The study shows that a protein called WASF3 can make breast cancer cells more invasive by lowering the levels of another protein, kisspeptin (KISS1), which normally helps keep cells from spreading. When WASF3 is high, it boosts ZEB1/2, which shuts down a micro‑RNA cluster that protects against invasion, leading to more aggressive cancer behavior. Reducing WASF3 levels reverses these effects and makes the cells less invasive.

The WASF3 gene promotes invasion and metastasis in breast cancer cells, which have undergone epithelial-to-mesenchyme transition (EMT). Overexpression of WASF3 in cells that do not show EMT increases their invasion potential as a result of increased ZEB1/2 levels, which specifically suppress the anti-invasion chromosome 1 miR-200a/200b/429 cluster. ZEB1/2 upregulation by WASF3 results from downregulation of KISS1, leading to the release of inhibition of nuclear factor (NF)κB by IκBα. We further show that ZEB1 expression is regulated by the NFκB transcription factor.
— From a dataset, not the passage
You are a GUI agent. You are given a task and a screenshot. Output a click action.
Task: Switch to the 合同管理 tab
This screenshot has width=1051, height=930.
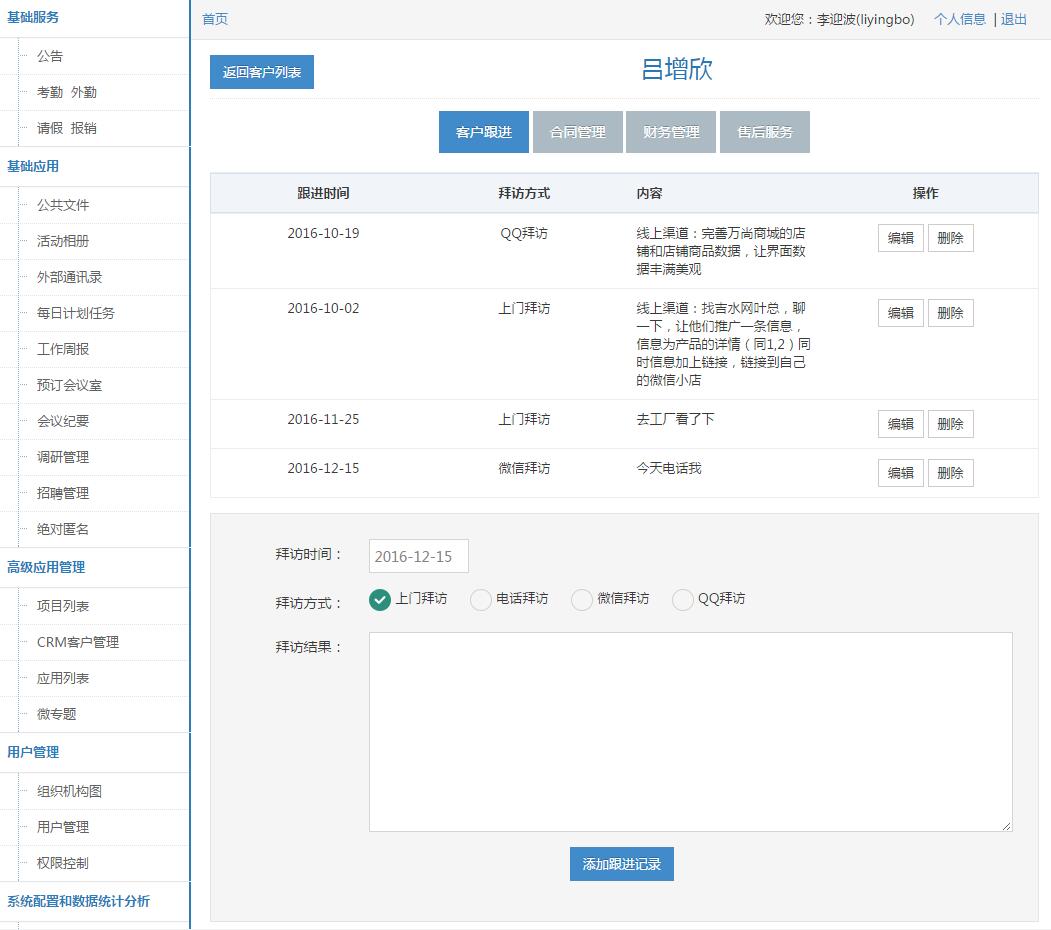coord(578,132)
Knockdown of WASF3 in breast cancer cells leads to reduced ZEB1 levels and increased miR-200 and E-cadherin levels, resulting in loss of invasion potential. The central regulation of this interactive pathway by WASF3 accounts for the increased invasion associated with increased WASF3 expression seen in aggressive breast cancer cells. WASF3, therefore, is a potential target to suppress invasion and metastasis in breast cancer cells.